Everyone saves some amount of their
hard-earned money and wants to invest it in an option that gives the best
returns. Franchise Fund SIP (Mutual Fund SIP) proves to be a great investment
option with the claim that it gives good performance on investments in large
stocks. By adopting the right strategy and investing with instructions, anyone
can fulfil the dream of becoming a millionaire. To achieve this goal, adopting
the 10X21X12 formula can prove to be very successful. Let's know how it works.
Compounding
gives great benefits
SIP (Systematic Investment Plan) is a long term
investment process, where the investor has to invest a fixed amount regularly.
Its biggest advantage is compounding, which increases the invested amount
manifold over time. If you invest Rs 10,000 every month and maintain this
investment for a long time, you can become a millionaire.
Good
returns from SIP in the long term
Stock market and mutual fund investments
are subject to risk, but historically SIPs have given average returns of 10-15%
per annum or more if invested for a long period of time. In many cases, returns
of up to 18-20% have also been seen in the long term, which helps investors to
build a huge fund.
How does
the 10X21X12 formula work?
- 10: Save Rs 10,000 every month
and invest it.
- 21: Invest this savings through
SIP for 21 years.
- 12: Expect an average annual
return of 12% (though in some cases it can go up to 18-20%).

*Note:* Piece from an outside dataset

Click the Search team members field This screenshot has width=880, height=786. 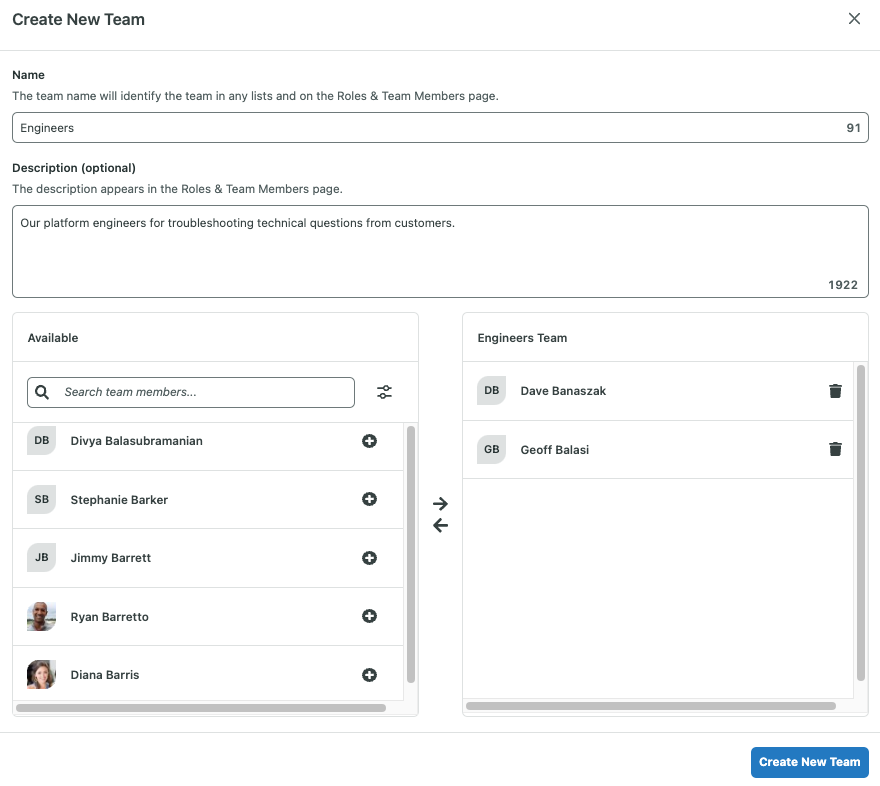pyautogui.click(x=200, y=392)
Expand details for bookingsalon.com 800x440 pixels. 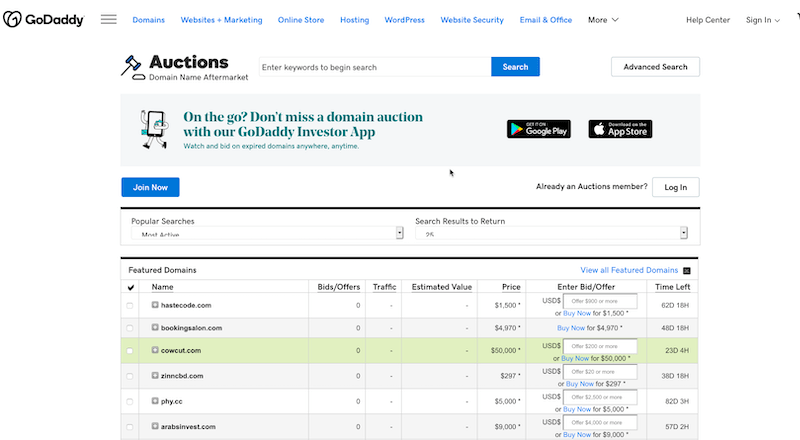tap(155, 328)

Under this formula, if you invest for 21
years, you will get tremendous benefit of compounding and your investment will
become a big fund.
Calculation
of becoming a millionaire
If calculated using SIP Calculator,
investing Rs 10,000 every month
- In 21 years: The total investment will be Rs 25.2 lakh, but the return due to compounding will be Rs 88.66 lakh. Thus, the total fund can reach Rs 1.13 crore.
- In 15 years: The total investment will be Rs 18 lakh and the potential fund can be Rs 50.45 lakh.
Disclaimer: Mutual fund investments are subject to market risks, read all scheme related documents carefully.